[Dataset items]
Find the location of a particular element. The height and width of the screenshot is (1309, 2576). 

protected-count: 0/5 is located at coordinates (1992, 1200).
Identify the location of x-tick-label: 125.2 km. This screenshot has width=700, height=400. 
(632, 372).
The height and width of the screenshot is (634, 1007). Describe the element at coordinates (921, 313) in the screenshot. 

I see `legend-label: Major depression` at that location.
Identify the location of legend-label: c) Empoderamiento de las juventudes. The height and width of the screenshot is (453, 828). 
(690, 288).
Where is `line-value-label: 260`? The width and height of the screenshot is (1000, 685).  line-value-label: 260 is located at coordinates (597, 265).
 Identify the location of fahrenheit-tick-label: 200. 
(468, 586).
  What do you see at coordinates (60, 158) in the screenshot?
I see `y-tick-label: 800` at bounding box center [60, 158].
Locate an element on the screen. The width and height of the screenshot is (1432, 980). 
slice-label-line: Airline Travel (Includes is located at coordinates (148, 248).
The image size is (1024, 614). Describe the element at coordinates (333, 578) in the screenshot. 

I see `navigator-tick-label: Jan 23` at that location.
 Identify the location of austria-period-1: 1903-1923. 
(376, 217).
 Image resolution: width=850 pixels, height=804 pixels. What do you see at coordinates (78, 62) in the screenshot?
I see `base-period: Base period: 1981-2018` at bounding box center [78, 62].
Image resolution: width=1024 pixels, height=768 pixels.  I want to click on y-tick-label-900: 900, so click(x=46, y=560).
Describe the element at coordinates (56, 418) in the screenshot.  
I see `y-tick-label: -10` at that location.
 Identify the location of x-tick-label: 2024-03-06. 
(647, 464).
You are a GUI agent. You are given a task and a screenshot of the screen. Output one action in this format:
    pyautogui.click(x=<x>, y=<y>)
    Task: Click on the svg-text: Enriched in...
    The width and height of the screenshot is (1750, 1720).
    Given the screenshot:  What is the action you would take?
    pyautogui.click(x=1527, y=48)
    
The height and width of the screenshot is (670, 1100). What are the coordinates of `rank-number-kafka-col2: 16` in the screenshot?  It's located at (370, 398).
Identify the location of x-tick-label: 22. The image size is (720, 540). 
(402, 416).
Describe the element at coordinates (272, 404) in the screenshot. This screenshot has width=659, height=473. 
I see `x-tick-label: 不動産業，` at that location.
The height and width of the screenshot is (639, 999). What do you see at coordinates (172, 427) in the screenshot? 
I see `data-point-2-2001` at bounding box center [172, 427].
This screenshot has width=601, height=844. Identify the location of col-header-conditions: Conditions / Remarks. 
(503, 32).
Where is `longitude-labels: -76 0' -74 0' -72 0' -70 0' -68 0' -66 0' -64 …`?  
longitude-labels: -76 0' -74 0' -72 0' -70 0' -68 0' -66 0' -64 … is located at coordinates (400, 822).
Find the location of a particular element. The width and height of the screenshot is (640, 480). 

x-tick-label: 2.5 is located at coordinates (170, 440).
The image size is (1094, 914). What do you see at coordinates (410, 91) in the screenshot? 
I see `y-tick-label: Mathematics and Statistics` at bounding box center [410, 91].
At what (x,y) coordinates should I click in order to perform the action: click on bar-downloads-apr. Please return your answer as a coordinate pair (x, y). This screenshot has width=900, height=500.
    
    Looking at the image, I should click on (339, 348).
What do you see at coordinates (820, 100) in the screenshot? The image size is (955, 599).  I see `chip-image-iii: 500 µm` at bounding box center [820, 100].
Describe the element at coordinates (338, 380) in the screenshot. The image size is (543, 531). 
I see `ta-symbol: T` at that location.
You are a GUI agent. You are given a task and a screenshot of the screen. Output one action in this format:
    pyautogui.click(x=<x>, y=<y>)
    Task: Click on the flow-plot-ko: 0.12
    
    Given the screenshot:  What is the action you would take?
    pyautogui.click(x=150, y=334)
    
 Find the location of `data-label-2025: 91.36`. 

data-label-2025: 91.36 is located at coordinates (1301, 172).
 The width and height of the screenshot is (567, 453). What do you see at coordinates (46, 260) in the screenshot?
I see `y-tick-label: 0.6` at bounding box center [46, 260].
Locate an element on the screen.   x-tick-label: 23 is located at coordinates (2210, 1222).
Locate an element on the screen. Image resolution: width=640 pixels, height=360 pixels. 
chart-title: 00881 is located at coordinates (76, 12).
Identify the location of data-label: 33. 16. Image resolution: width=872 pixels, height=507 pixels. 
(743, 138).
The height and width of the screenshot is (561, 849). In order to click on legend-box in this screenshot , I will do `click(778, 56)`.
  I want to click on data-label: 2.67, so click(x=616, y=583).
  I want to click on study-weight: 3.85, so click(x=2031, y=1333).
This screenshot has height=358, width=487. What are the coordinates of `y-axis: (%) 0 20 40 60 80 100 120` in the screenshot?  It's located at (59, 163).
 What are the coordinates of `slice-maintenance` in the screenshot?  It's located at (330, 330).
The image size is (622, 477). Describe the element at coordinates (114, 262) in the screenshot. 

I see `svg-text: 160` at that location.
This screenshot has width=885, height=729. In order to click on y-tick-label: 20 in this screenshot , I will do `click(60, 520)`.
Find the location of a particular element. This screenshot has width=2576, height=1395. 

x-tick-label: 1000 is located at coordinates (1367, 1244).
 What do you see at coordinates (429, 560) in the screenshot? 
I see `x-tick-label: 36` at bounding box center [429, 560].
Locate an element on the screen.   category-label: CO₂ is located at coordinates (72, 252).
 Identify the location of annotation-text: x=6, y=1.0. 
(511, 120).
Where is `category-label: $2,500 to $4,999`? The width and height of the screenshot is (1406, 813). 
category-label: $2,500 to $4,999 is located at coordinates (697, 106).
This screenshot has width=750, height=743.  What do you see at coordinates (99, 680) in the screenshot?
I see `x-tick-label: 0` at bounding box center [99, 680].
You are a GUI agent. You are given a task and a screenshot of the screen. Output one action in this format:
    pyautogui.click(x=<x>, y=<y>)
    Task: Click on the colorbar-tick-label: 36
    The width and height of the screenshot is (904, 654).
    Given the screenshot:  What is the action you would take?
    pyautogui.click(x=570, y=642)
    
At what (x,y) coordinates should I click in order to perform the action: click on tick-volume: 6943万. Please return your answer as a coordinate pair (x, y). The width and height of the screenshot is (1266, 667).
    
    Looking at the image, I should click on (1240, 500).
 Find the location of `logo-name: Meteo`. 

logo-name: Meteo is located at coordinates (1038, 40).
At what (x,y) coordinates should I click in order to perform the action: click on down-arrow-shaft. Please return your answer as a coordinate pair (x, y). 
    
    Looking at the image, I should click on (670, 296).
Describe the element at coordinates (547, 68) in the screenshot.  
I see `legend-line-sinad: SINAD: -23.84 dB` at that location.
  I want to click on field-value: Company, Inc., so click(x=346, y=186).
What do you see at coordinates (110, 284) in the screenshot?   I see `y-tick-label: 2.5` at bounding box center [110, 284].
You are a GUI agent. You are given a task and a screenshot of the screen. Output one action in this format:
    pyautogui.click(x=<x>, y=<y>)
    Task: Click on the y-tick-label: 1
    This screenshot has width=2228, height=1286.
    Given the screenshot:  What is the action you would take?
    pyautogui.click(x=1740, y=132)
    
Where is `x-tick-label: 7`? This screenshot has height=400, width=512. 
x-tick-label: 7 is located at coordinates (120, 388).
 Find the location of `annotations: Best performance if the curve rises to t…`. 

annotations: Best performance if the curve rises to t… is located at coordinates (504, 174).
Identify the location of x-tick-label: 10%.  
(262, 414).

## THE PROBLEM
Write out again the lines of the data above, starting at the line that contains "What do you see at coordinates (60, 158)" and stopping after the line that contains "slice-label-line: Airline Travel".

## TASK RESULT
  What do you see at coordinates (60, 158) in the screenshot?
I see `y-tick-label: 800` at bounding box center [60, 158].
Locate an element on the screen. The width and height of the screenshot is (1432, 980). 
slice-label-line: Airline Travel (Includes is located at coordinates (148, 248).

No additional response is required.